Mais le roman, tel que nous l’entendons aujourd’hui, n’apparaît véritablement en Suède qu’avec la triade féminine de Fréderica Bremer, d’Emilie Carlén et de Sophie von Knorring.

Emilie Carlén raconte dans ses Mémoires qu’étant allée porter son premier ouvrage à Fréderica Bremer, alors en pleine possession de sa renommée, celle-ci lui demanda si elle avait lu Strauss, et comment elle traitait, dans ses œuvres, l’opposition de la foi et du libre examen.
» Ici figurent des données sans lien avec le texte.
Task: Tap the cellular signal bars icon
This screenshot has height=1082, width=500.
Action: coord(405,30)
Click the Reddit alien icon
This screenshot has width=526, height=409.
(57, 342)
Emilie lui répondit qu’elle n’avait pas remarqué que les marins de la côte, ou les paysans du Smaland, fussent préoccupés de cette opposition, et qu’elle ne parlait dans ses œuvres que de ce qu’elle avait elle-même observé. Cette question et cette réponse résument bien les tendances respectives des deux romancières.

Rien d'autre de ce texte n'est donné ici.